*** EXERCISE MATERIAL ***
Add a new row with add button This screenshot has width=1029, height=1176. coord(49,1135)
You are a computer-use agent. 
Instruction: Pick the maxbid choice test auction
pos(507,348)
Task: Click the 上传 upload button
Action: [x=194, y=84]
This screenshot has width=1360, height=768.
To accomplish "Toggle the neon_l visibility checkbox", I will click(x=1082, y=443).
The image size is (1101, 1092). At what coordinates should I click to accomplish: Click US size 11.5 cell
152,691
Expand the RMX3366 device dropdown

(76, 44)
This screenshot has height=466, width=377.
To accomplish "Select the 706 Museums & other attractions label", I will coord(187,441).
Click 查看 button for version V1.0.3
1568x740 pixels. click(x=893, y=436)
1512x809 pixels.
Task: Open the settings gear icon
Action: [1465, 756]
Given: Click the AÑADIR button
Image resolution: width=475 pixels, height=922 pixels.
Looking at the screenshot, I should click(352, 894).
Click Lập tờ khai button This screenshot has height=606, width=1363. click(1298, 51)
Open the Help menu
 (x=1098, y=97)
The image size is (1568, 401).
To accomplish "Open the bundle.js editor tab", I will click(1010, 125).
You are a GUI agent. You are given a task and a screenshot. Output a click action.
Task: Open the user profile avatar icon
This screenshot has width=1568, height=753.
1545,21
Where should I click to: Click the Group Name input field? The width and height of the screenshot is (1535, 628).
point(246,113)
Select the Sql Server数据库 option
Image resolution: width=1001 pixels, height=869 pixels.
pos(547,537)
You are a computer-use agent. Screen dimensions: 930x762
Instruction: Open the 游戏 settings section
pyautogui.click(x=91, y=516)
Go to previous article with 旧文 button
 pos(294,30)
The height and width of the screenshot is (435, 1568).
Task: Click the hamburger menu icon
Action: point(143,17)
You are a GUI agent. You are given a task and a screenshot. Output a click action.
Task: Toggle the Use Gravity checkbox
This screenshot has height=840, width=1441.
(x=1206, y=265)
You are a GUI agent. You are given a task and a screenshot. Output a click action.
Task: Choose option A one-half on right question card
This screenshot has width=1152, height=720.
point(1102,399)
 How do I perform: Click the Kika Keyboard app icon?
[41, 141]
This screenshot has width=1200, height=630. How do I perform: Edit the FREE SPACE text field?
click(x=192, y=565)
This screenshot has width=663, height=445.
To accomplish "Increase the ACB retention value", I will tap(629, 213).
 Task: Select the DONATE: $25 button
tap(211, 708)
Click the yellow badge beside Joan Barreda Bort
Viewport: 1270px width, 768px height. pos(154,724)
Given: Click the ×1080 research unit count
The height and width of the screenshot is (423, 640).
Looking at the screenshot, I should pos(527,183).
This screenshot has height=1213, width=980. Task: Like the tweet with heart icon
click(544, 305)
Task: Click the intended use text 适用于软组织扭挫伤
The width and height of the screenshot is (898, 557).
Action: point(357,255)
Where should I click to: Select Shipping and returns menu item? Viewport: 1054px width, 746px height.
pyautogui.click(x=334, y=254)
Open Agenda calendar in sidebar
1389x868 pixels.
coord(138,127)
*** End of EXERCISE MATERIAL ***
→ ASSIGNMENT
Within the entries above, some lines may contain "checkbox". Report how many, and nothing else.

→ FINAL ANSWER
2